The National Redress Scheme is the Australian Government’s response to the recommendations of the Royal Commission into Institutional Responses to Child Sex Abuse. The Scheme began on 1stJuly 2018 and will run for 10 years.

Those who experienced sexual abuse when they were under 18 years of age, and where an institution was responsible for bringing them into contact with the person who abused them, can apply to the National Redress Scheme.

“Previously, in Victoria, one of the only avenues available was the Victims of Crime Assistance Tribunal,” says Thomas McCredie, Senior Associate at Mazzeo Lawyers. Mr McCredie has run a number of cases for clients who have experienced child sexual abuse.

“To access victims of crime compensation, it is very helpful if police have investigated the matter, but this can present difficulties when dealing with historical cases of sexual abuse where offenders may no longer be alive, where witnesses are no longer around, or where the institution no longer exists. There are also caps on the amount that can be awarded, which often don’t allow victims of child sexual abuse to be adequately compensated.

“Another possible option is to commence court proceedings, but the same issues can arise and there are the added legal costs, as well as the difficulties in establishing liability and negligence. These can all be barriers to a successful claim for historical sexual abuse.”

Removing barriers

The National Redress Scheme removes some of these barriers. Mr McCredie says the level of evidence required is lower, the process is quicker, and the Scheme provides access to three key elements:

  • Counselling
  • A redress payment (up to $150,000), and
  • The option of a personal response from the institution, most often an apology.

Mr McCredie says an apology is often an important outcome for abuse victims.

“The acknowledgement from the organisation that harm was done and that they are sorry for these actions often goes a long way. The apology is important from a psychological perspective and can assist in helping people move on,” he says.

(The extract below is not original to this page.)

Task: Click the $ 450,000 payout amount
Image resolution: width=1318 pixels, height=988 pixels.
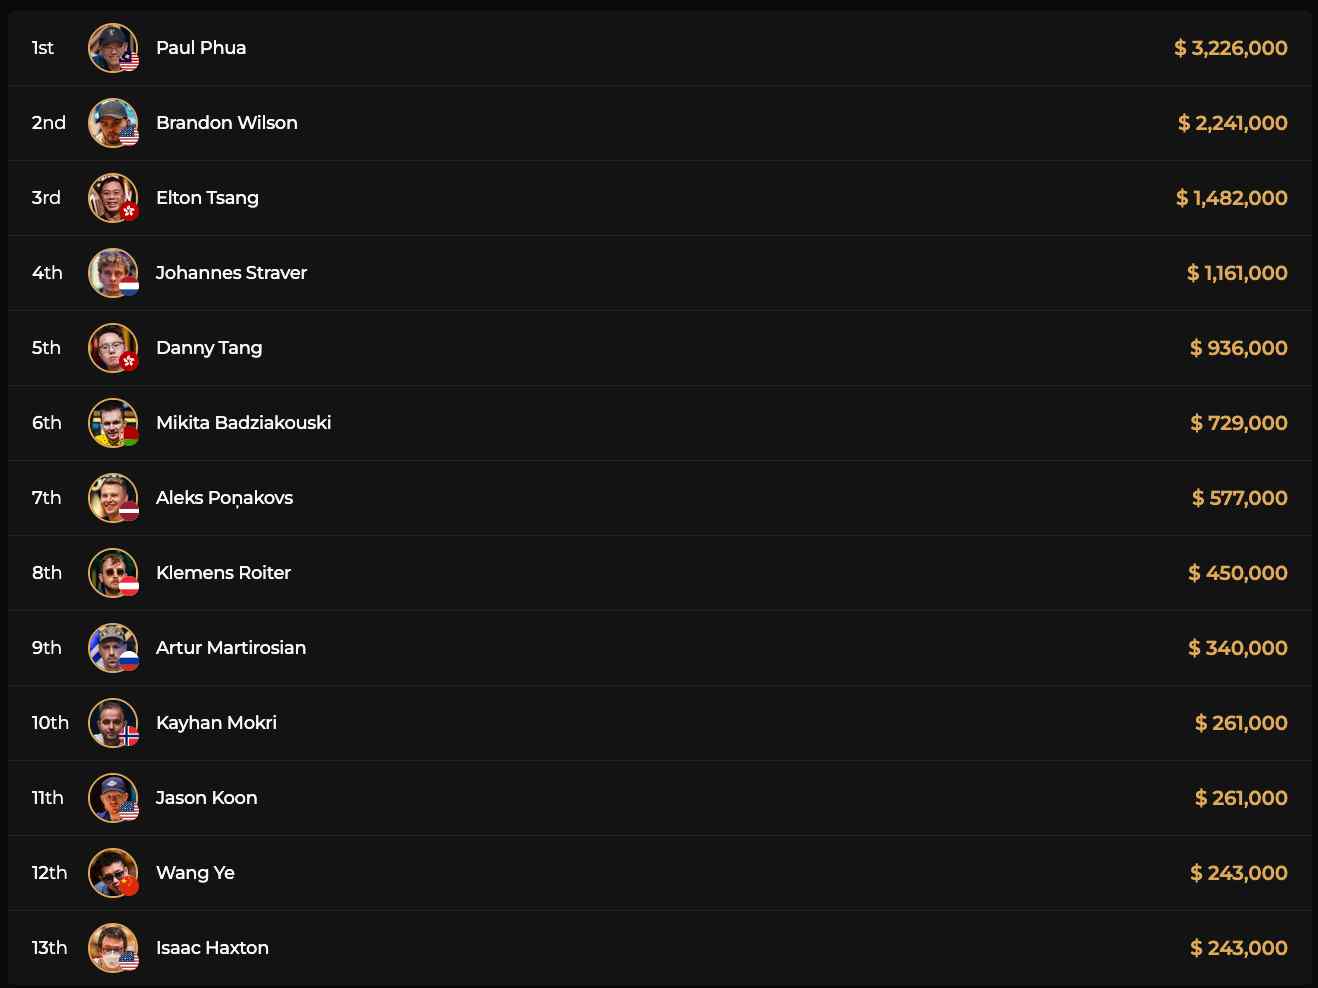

“Counselling is critically important as it provides support for victims to deal with issues that may have been buried for years. The financial redress is also key because a lot of victims have terribly disrupted lives in terms of education and employment. A financial award often goes towards further counselling services and securing longer term financial interests, such as housing.”

But a consideration to be weighed up beforeapplying to the National Redress Scheme is that an award from the Scheme precludes making a claim via the court process, and vice versa.

Looking ahead

Mr McCredie says the Royal Commission has been ‘incredibly beneficial and impactful’ and he believes the climate around historical child sex abuse has changed.

“In the past there has been real doubt cast on people coming forward with historical allegations of sexual abuse,” he says.

“Through the Royal Commission there seems to be a general acknowledgement of just how widespread this issue is, as well as an understanding of how and why those affected might present in a certain way. I hope this provides some comfort and encouragement for people who want to come forward to do so.

“Some clients feel the Royal Commission has provided an element of justice, because people who otherwise wouldn’t have been questioned about certain actions were required to give evidence. In a court process very rarely are witnesses examined or cross examined because matters are often settled before trial,” adds Mr McCredie.

“The Royal Commission has also gathered a lot of evidence about institutional child sex abuse cases. Prior to that, unless a police investigation was undertaken or people came forward as witnesses and gave evidence, there were very few other options to get information or evidence to support a claim. A lot of claims have come to court because of the Royal Commission.”